Scarborough had two perspectives on this. Firstly, addressing communication: from the buy side, they face the same pressure on margins. Their clients constantly demand reduced agency rates, making it challenging to allocate time for thorough responses or evaluations of intermediaries’ margins and engage more effectively with publisher partners. This side of the scenario is severely broken on the buy side.

“The other aspect is pricing. While many focus on Google’s monopoly, the reality is that both Google and Facebook dominate over 70% of the ad tech market,” said Scarborough. “Media plans rarely exclude them, and their recent colossal earnings demonstrate their control over pricing, resembling the structure of industries like oil controlled by entities like OPEC. They’ve created an opaque market, dictating pricing across the board. To engage buyers effectively, addressing this cartel-like structure is crucial.”

Common Ground

The programmatic supply chain is a complex ecosystem. With many fighters in the ring scrapping for ad spend, audience targeting, and fair CPMs, the industry must find a way to create a sense of common ground and community. 

Whether that means cutting out some unnecessary intermediaries, opening transparency on both sides, or knocking down some of these walled gardens, the programmatic supply chain needs a deep cleaning. 

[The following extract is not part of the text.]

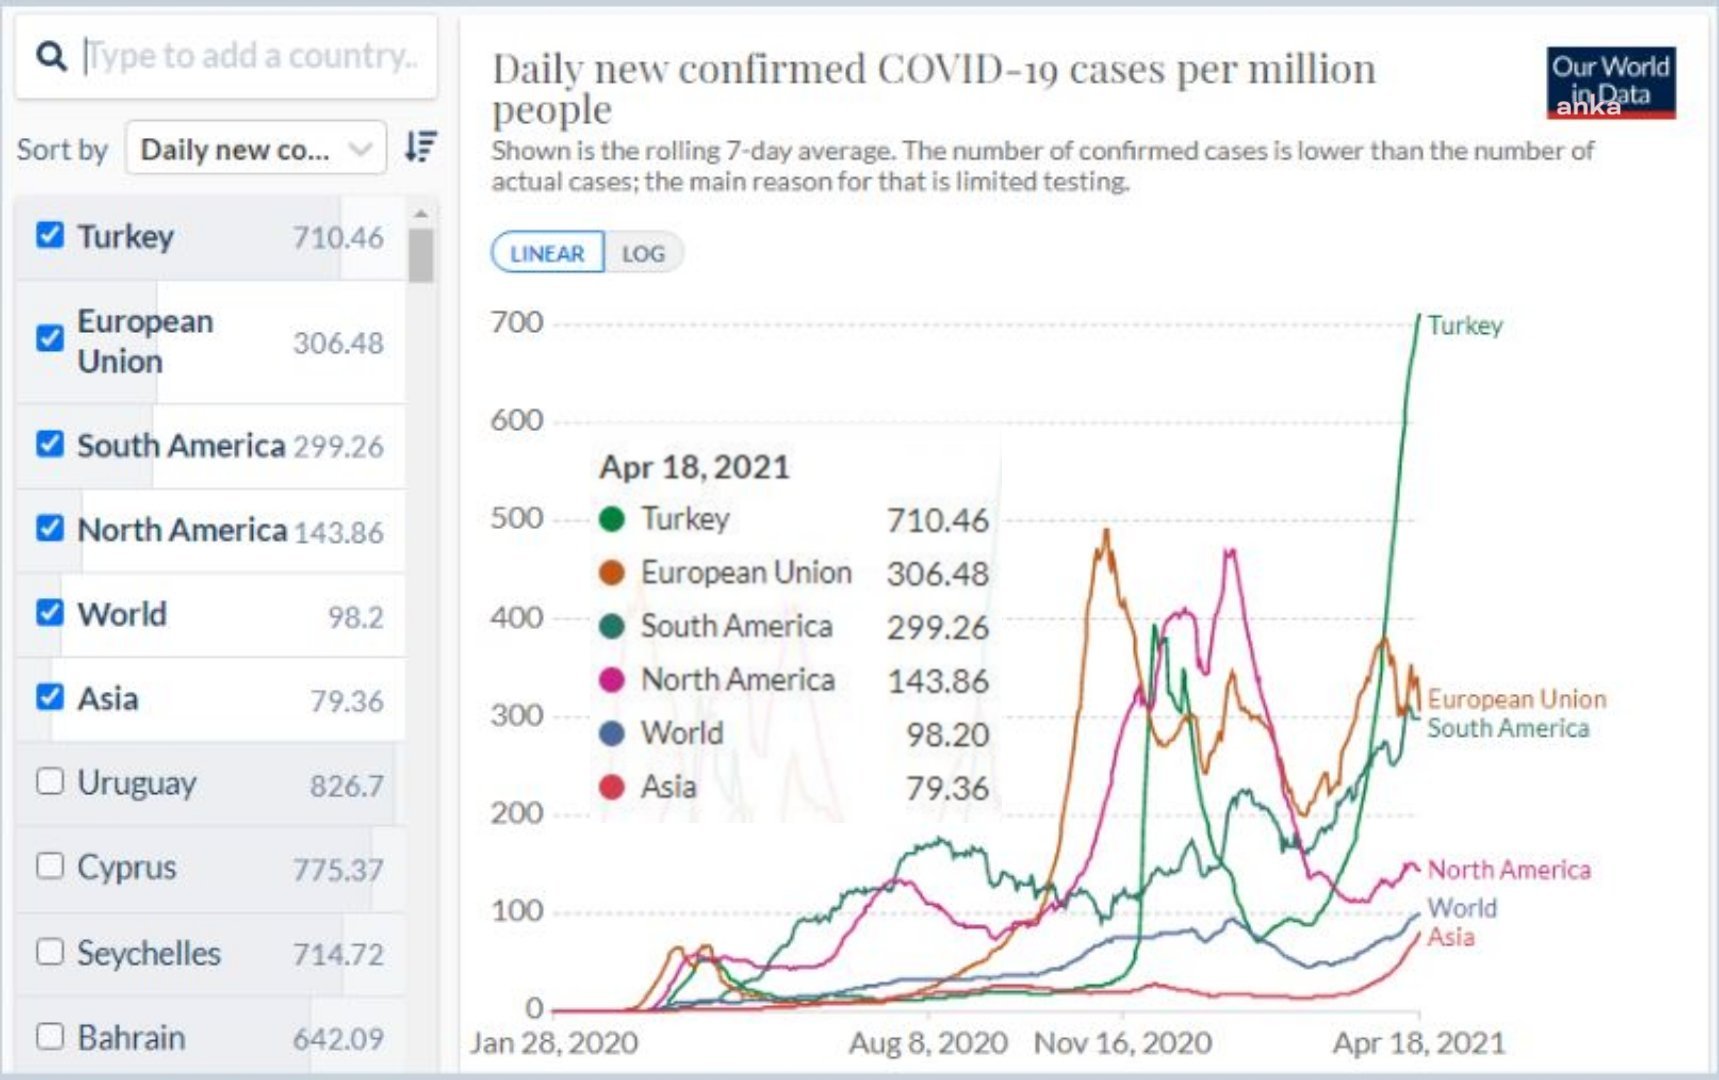
Task: Click the green Turkey dot in the tooltip legend
Action: 612,519
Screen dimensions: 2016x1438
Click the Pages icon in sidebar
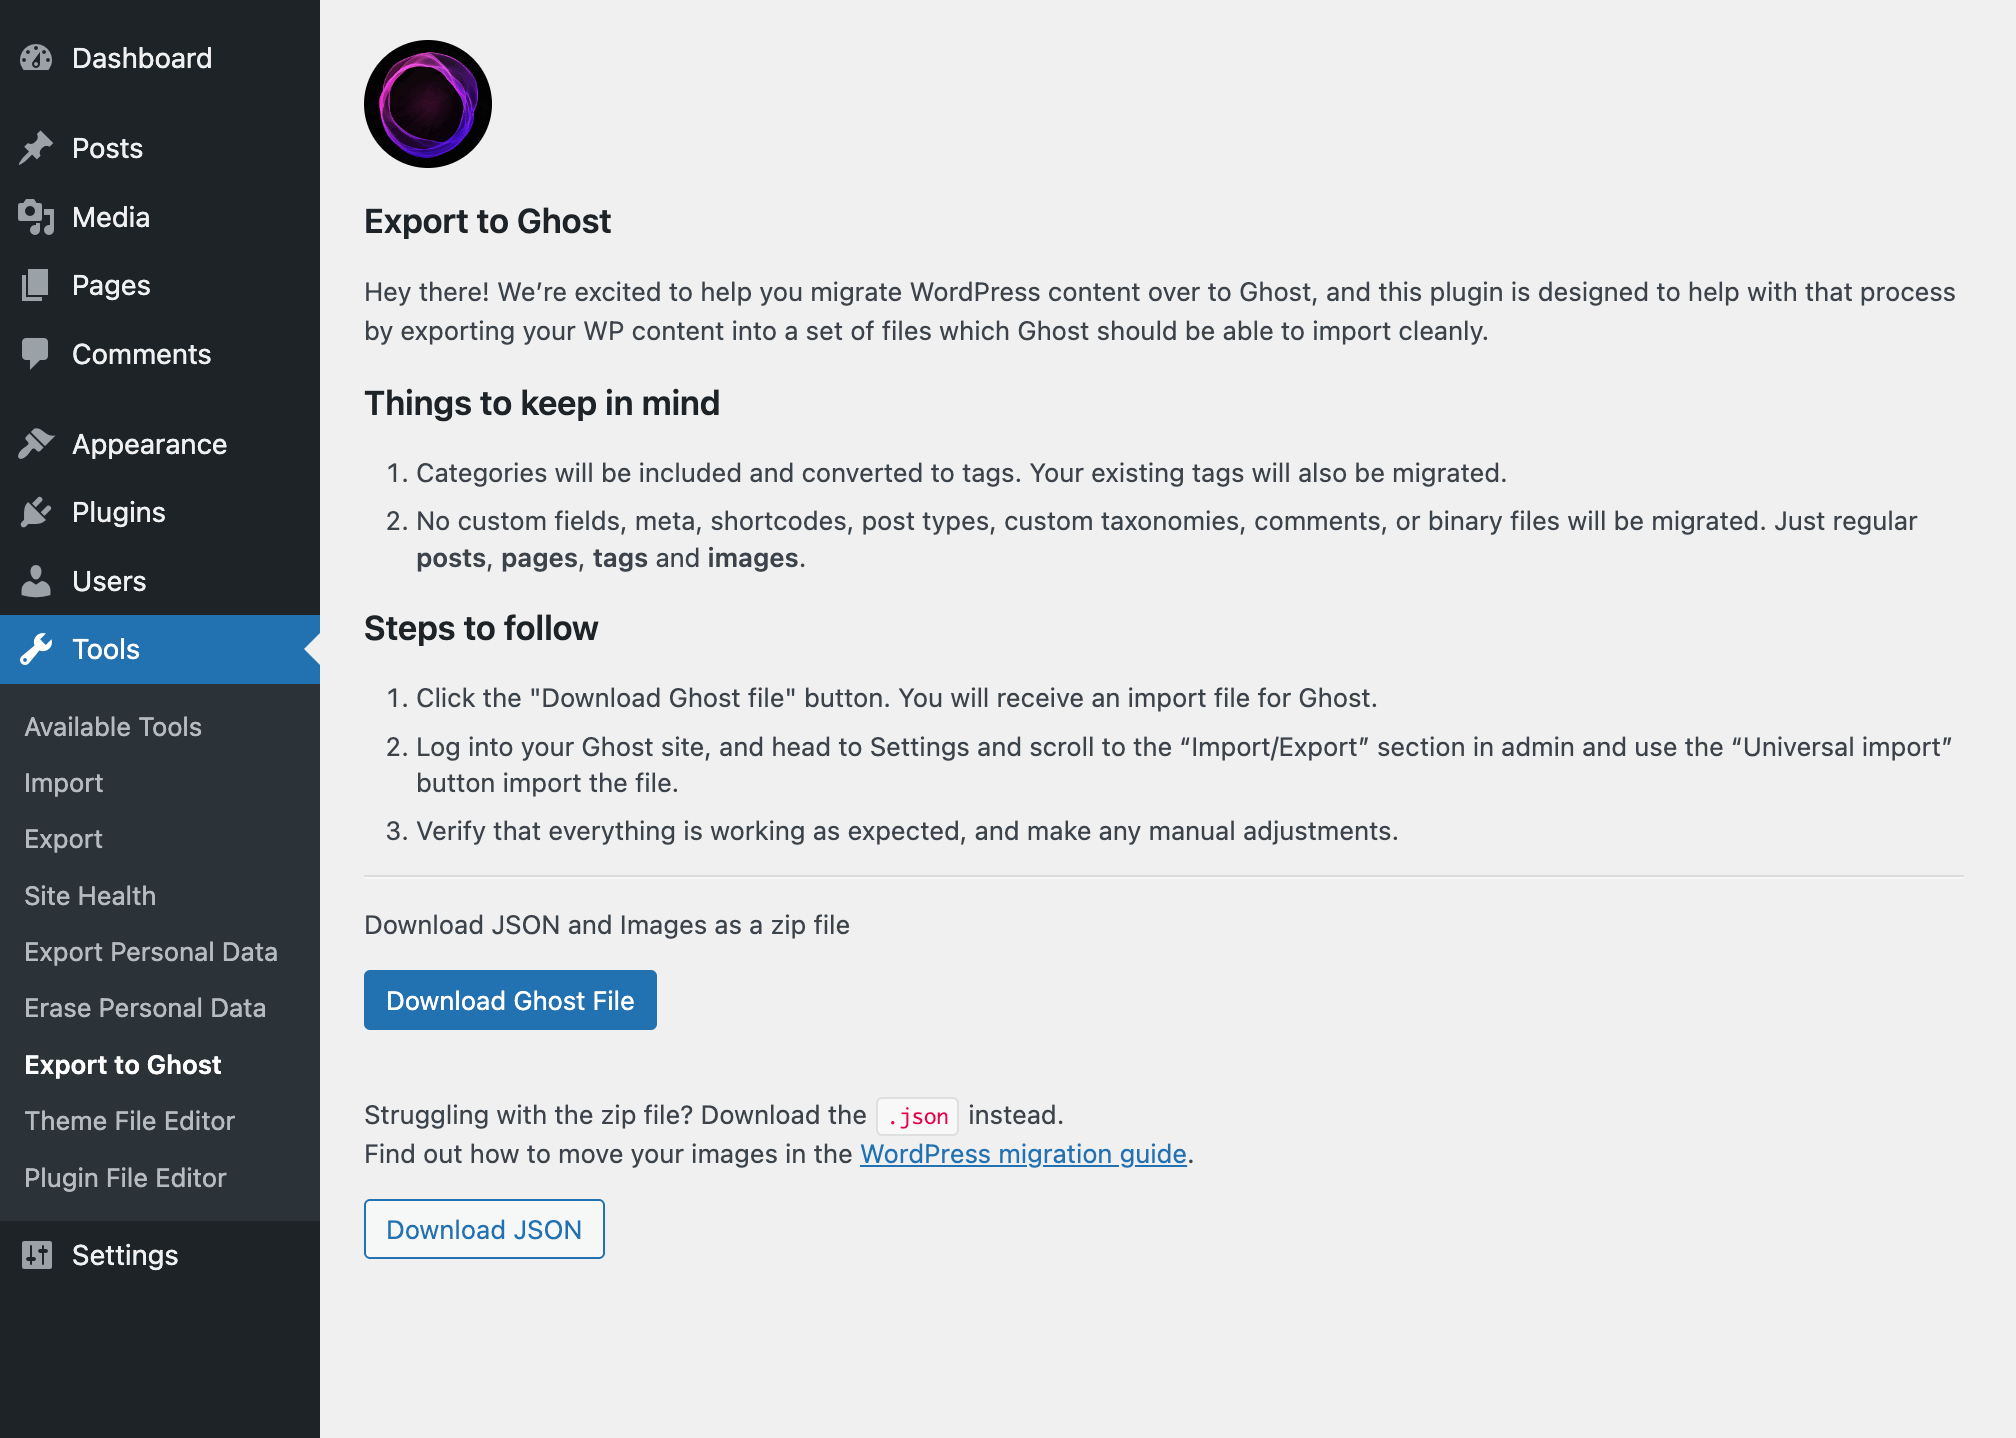click(x=36, y=285)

To help ease some of the tension in the programmatic supply chain, Scarborough suggests, “I believe the focus should be on automating the essential campaign tasks effectively, such as building, running, and reporting, as well as hosting data warehouses. This prevents us from allowing astronomical margins disguised as automation and performance enhancements. Building deeper relationships with publishers and embracing genuine automation can redirect attention from funneling money into certain systems, creating a more efficient and productive operational landscape.”